The expectation had been that the MOU would have improved the industrial climate, a mandate which Jones appeared to suggest it had failed to achieve.

“The way managers treat subordinates is just that: they are seen as just subordinates. They do not have the voice of the normal worker. This has caused a significant breakdown in their relationship, because the workers don’t feel like they are a part of the organisation,” he said.

Meanwhile, the NWU, which has been harshly critical of the industrial relations climate at the Jamaica Urban Transit Company Limited (JUTC) and Betting Gaming and Lotteries Commission (BGLC), intends to place its concerns on the table at Tuesday’s meeting. The JUTC and the BGLC, the NWU said, has “consistently been in breach of the letter and spirit of the MOU”.

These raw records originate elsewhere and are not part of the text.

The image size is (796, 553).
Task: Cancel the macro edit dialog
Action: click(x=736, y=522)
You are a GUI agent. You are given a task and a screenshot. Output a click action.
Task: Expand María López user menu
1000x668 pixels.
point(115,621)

“These public sector entities have failed to conform to the practice of consultation and communication, and have been making arbitrary changes to policies and agreements without any reference to the established procedures for social dialogue,” said NWU vice-president Danny Roberts in a release last week.

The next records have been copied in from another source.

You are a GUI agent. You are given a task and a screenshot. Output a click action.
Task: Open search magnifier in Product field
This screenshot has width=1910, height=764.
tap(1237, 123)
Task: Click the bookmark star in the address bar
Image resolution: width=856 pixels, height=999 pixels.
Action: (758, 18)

“This continued practice will not establish the peaceful and harmonious labour-management relations envisioned in the MOU, and has certainly created a seething cauldron of discontent among the workers with the possible consequence of a resort to industrial action somewhere in the future.”

But despite these concerns, the NWU – like the other unions that signed on to the MOU – says it will not pull out.

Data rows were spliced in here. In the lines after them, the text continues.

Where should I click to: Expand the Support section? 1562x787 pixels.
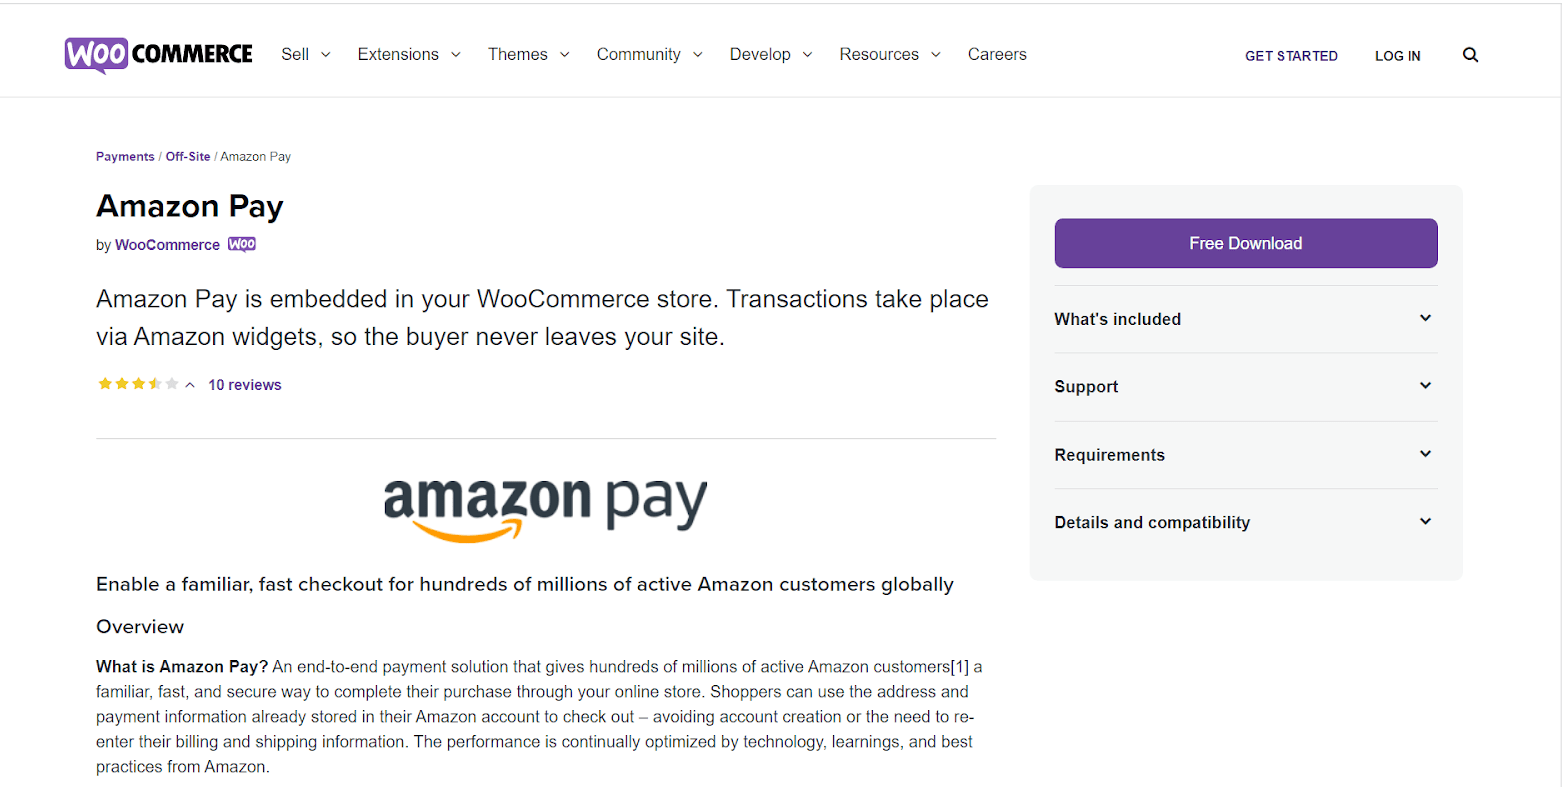coord(1245,387)
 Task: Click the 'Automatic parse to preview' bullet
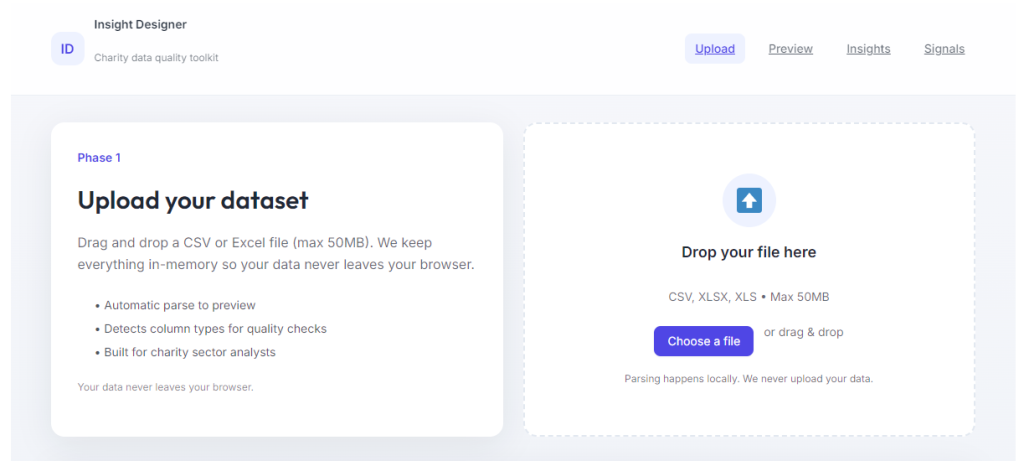tap(180, 305)
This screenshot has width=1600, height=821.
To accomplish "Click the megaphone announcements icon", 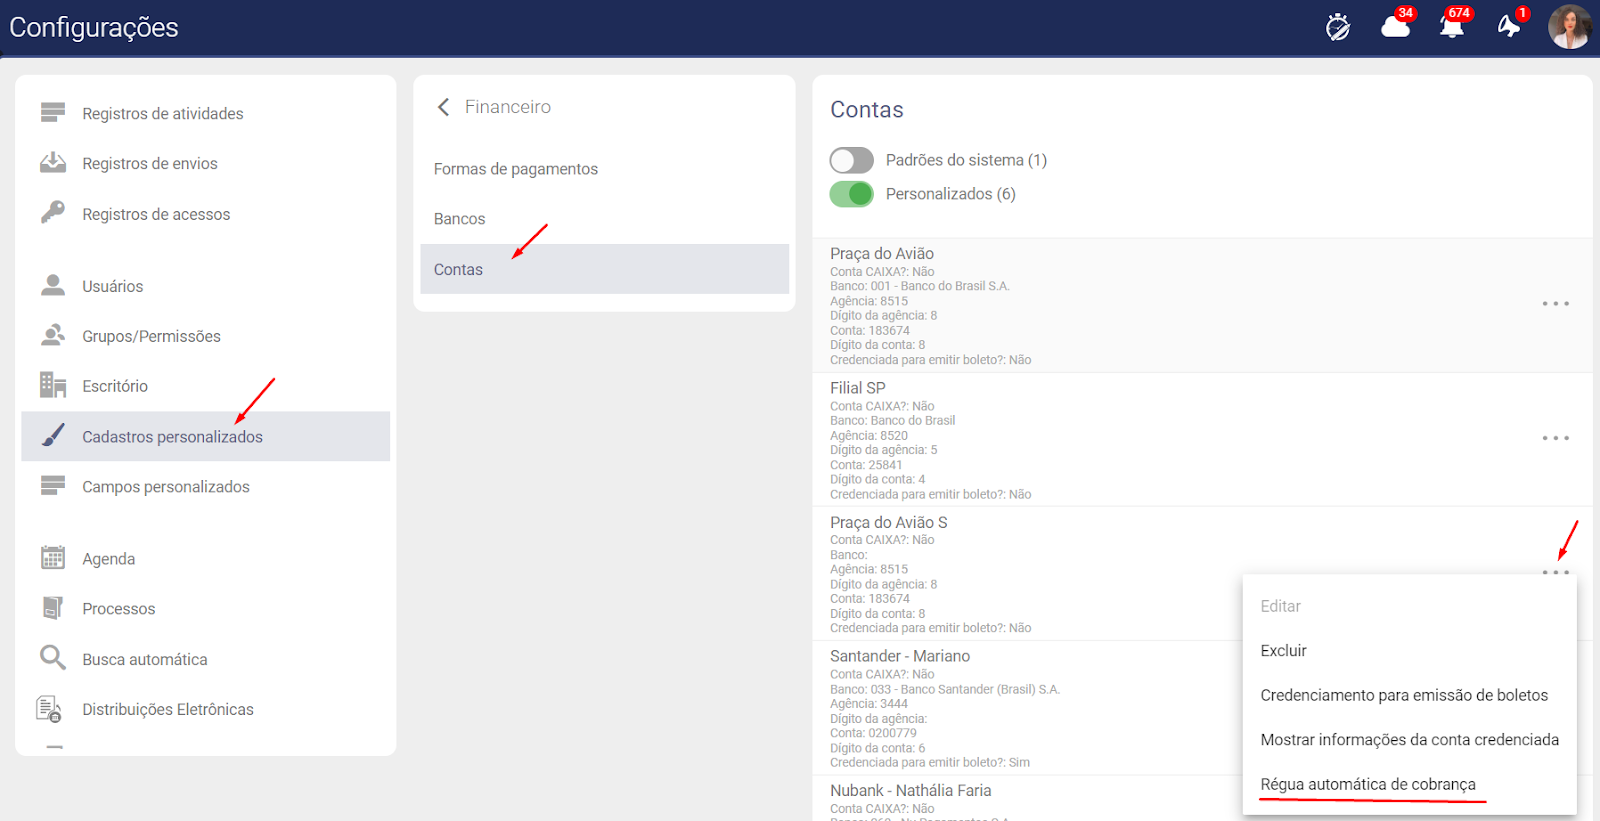I will pyautogui.click(x=1508, y=27).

Under the two-year agreement, the government promised to keep inflation within single digits and save about 1,500 public sector jobs from the chopping block in exchange for the unions’ agreement to a three per cent cap on salary increases for wage talks already in progress and a freeze on all other wages.

These measures were expected to help the government rein in debt and achieve between two and three per cent of real GDP growth between 2004 and 2006. The government was also expected to keep inflation at between eight and nine per cent in the first year of the agreement, with a further reduction to between six and seven per cent in year two.

As the cost of gas increased worldwide – partially due to the war in Iraq – the MOU became wobbly as local gasoline prices and most utility bills trended upwards. The government missed its inflation target for 2004 but the agreement held, despite frequent calls from the police that they desperately needed a pay increase.

The cops have steadily argued that they did not sign on to the MOU, but the government has insisted that the pact applies to all public sector workers.

The wage freeze-for-jobs pact hit another bumpy patch last week when the Bustamante Industrial Trade Union (BITU) announced that it would pull out – and urged other unions to do the same – after the Air Jamaica pilots’ talks broke down. But according to BITU president Ruddy Spencer, with the pilots’ issue settled, the planned pull-out has now been shelved.

“Looking at the bigger picture, which is what created the need for the MOU in the first place, the wider picture dictates that the national interest will have to take precedence over anything else,” he told the Sunday Observer after the signing of the pilots’ agreement at Jamaica House on Thursday.

But Tuesday’s meeting is expected to be intense, with the unions determined to assess the government’s performance to date and the implications if it fails to meet the targets set out in the agreement.